Re: [exim] Reducing Spam Assassin Load

Góra strony
Delete this message
Reply to this message
Autor: Marc Perkel
Data:  
Dla: exim-users
Temat: Re: [exim] Reducing Spam Assassin Load
OK - Here's my crude attempt at implementing something. The idea being
that often a HAM ATTACK can slow down spam filtering. We all use tricks
to reduce SPAM so SA doesn't have to process it.

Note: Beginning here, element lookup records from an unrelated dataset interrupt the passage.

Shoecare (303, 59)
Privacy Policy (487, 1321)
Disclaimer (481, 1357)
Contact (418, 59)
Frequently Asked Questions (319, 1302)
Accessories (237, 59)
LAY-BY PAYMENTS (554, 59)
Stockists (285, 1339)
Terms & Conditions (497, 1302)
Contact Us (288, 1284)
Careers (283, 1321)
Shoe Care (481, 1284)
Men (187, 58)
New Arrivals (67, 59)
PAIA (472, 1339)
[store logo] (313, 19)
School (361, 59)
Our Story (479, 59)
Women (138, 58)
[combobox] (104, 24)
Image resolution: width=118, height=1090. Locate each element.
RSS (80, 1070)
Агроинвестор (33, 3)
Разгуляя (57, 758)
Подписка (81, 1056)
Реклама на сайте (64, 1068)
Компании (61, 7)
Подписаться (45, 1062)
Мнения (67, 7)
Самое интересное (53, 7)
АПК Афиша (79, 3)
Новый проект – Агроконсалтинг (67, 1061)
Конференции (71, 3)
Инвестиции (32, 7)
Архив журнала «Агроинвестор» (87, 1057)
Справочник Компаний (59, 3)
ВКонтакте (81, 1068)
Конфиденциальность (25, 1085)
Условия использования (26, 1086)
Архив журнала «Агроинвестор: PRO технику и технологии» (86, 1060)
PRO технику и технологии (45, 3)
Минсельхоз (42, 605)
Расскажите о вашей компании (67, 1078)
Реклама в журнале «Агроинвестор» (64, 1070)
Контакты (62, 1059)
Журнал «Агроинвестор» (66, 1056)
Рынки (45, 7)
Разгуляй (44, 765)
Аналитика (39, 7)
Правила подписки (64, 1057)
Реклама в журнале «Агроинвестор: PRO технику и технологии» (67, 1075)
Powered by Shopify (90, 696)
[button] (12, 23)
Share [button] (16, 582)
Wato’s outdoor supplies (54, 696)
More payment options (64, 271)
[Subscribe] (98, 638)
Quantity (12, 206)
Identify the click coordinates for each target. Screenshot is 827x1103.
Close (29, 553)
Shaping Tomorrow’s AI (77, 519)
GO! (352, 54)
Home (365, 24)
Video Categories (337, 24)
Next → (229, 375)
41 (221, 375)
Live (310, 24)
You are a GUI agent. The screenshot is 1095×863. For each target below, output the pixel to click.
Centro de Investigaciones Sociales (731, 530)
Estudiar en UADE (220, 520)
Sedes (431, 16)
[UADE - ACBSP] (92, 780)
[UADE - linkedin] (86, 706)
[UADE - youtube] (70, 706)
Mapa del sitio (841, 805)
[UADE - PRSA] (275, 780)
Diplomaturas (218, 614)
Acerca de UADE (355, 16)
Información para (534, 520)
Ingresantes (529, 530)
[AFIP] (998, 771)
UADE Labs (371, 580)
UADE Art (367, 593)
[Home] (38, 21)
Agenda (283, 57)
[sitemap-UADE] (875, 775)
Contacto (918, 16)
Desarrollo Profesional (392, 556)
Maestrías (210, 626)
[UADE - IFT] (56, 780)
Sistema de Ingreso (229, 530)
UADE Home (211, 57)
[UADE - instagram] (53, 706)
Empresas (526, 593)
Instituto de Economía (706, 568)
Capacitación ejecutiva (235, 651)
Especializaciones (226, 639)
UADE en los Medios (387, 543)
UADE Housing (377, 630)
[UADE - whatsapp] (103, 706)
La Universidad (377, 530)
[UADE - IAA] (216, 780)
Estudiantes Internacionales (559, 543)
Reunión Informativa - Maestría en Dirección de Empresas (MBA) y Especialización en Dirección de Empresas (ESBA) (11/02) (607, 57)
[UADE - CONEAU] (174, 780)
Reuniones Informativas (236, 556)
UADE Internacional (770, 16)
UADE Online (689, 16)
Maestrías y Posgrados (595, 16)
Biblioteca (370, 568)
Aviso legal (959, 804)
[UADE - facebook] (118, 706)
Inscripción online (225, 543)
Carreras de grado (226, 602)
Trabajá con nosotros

This reduces the load
in processing HAM by blessing senders for up to 5 minutes.

What I'm doing here is creating a temporary white list that lasts 5
minutes. The idea is to reduce load when you get a lot of incoming ham
from the same source. The solution isn't perfect - but it's a start.

It is based on creating a text file that has a key - the sender's
address + the first 2 digits of the IP address. There are appended to a
text file whenever a ham is sent that spam assassin will autolearn. By
default that means score of -2.

Incoming email is checked against the text file and if there's a match
then SA is bypassed and the ham is passed on.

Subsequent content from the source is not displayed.